RECORDS PROVIDED -
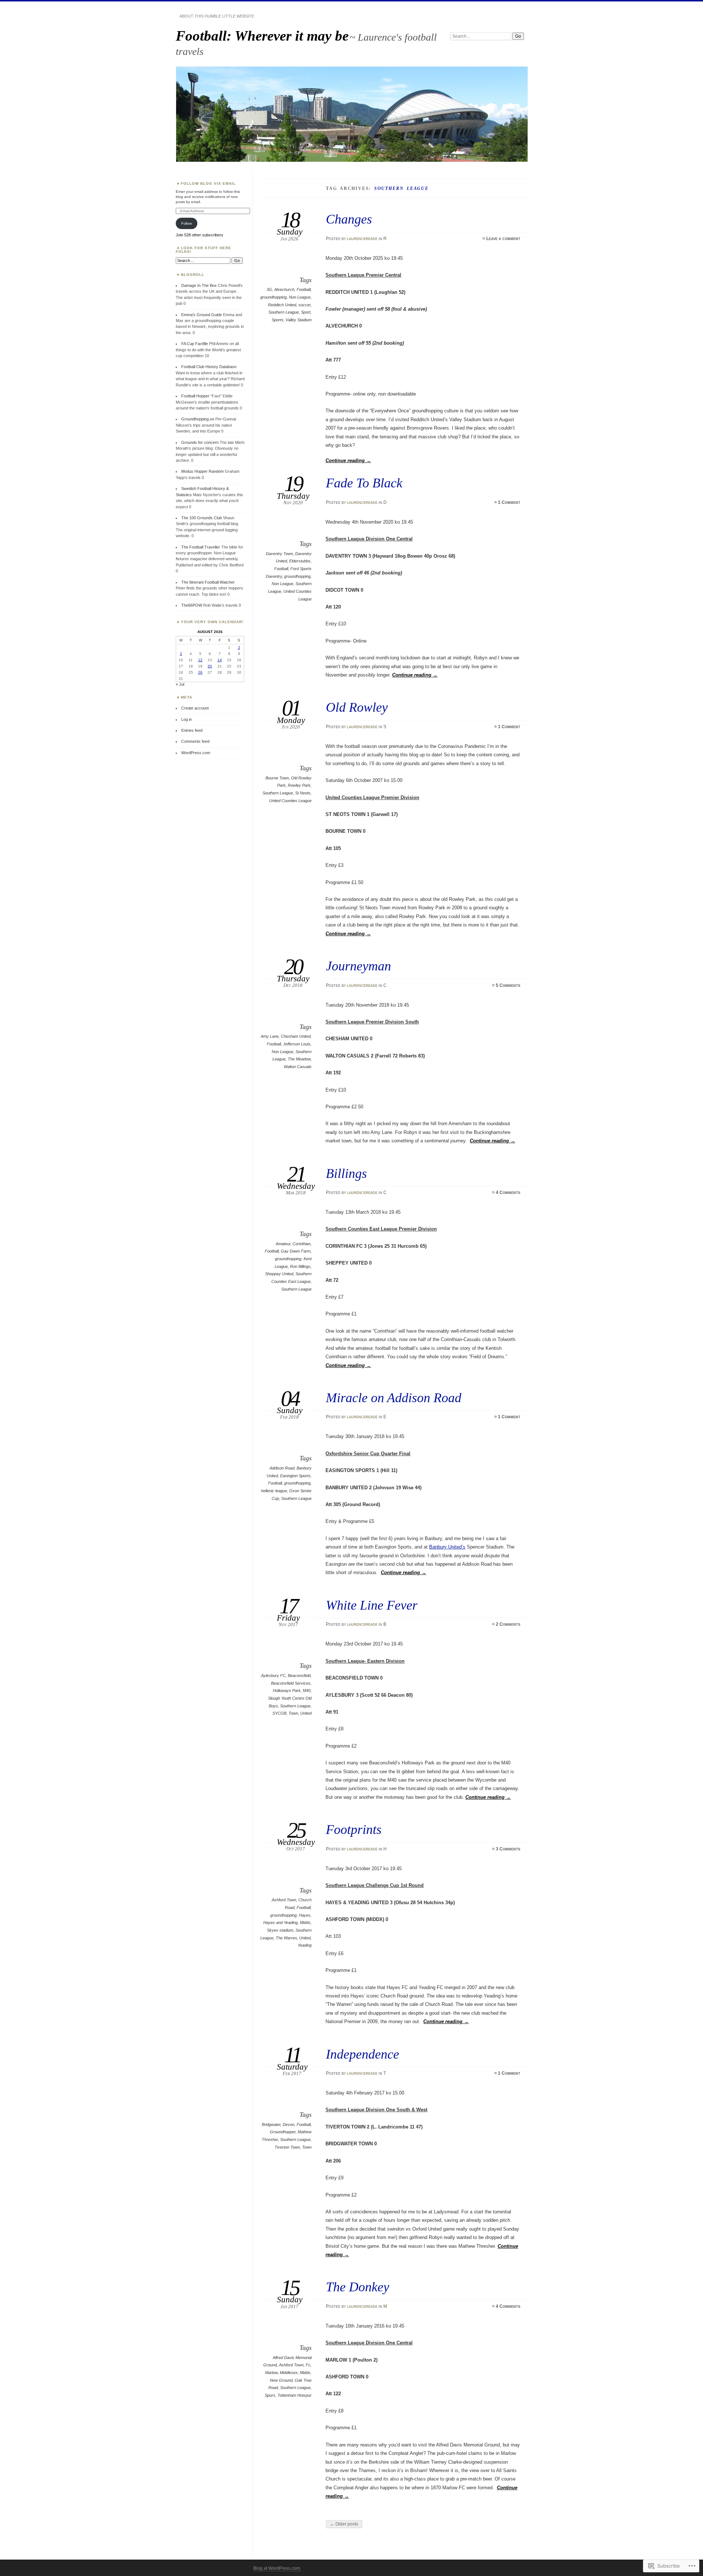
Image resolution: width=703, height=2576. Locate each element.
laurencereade (362, 238)
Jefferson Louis (296, 1044)
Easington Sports (295, 1476)
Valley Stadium (299, 320)
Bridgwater (271, 2124)
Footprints (354, 1829)
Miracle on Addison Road (393, 1397)
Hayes (304, 1915)
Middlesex (289, 2372)
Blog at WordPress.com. (277, 2568)
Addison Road (281, 1468)
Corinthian (301, 1244)
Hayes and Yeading (280, 1922)
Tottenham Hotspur (295, 2395)
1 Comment (509, 502)
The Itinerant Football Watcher (208, 582)
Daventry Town (279, 553)
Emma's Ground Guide (201, 314)
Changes (349, 218)
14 (219, 660)
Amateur (283, 1244)
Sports (277, 320)
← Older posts (344, 2524)
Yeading (305, 1945)
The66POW (191, 605)
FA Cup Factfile (194, 343)
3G (269, 289)
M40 (306, 1690)
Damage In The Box (199, 285)
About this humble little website (216, 16)
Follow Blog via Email (208, 183)
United (306, 1713)
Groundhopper (282, 2132)
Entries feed (191, 730)
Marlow (271, 2372)
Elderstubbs (299, 561)
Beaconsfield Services (290, 1683)
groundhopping (273, 297)
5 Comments (508, 985)
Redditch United (282, 305)
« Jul (180, 684)
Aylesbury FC (273, 1675)
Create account (195, 708)
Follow (186, 223)
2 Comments (508, 1624)
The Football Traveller (200, 547)
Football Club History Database (209, 366)
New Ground (281, 2380)
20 (210, 666)
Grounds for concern (200, 442)
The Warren (286, 1938)
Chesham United (295, 1036)
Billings (346, 1173)
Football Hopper (195, 396)
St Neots (302, 793)
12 (200, 660)
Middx (305, 1922)
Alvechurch (284, 289)
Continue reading (348, 460)
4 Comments (508, 1192)
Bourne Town (277, 778)
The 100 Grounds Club (201, 518)
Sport (305, 312)
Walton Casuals (298, 1066)
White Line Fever (371, 1605)
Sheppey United (279, 1274)
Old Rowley (357, 707)
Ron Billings (300, 1266)
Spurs (270, 2395)
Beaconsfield (299, 1675)
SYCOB (279, 1713)
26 (200, 672)
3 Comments (508, 1849)
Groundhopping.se (197, 419)
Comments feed (195, 741)
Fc (308, 2365)
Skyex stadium (280, 1930)
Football (303, 289)
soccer (304, 305)
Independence (362, 2054)
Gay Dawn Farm (295, 1251)
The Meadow (299, 1059)
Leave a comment (503, 238)
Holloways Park (287, 1690)
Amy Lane (270, 1036)
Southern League (283, 312)
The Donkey (357, 2286)
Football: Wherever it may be (262, 36)
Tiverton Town (287, 2147)
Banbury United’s (447, 1547)
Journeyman (358, 965)
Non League (299, 297)
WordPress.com (195, 752)
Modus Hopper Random (202, 471)
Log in (186, 719)
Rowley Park (299, 785)
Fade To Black (364, 482)
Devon (288, 2124)
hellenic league (274, 1491)
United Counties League (290, 800)
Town (293, 1713)
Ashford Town (284, 1900)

YOUR GOAL - Only the lines from the start of the records above through the line containing "3G (269, 289)" should be returned, exactly and with both ends, please; the pictures stay out.

RESULT OF THIS TASK -
Image resolution: width=703, height=2576. Locate each element.
laurencereade (362, 238)
Jefferson Louis (296, 1044)
Easington Sports (295, 1476)
Valley Stadium (299, 320)
Bridgwater (271, 2124)
Footprints (354, 1829)
Miracle on Addison Road (393, 1397)
Hayes (304, 1915)
Middlesex (289, 2372)
Blog at WordPress.com. (277, 2568)
Addison Road (281, 1468)
Corinthian (301, 1244)
Hayes and Yeading (280, 1922)
Tottenham Hotspur (295, 2395)
1 Comment (509, 502)
The Itinerant Football Watcher (208, 582)
Daventry Town (279, 553)
Emma's Ground Guide (201, 314)
Changes (349, 218)
14 (219, 660)
Amateur (283, 1244)
Sports (277, 320)
← Older posts (344, 2524)
Yeading (305, 1945)
The66POW (191, 605)
FA Cup Factfile (194, 343)
3G (269, 289)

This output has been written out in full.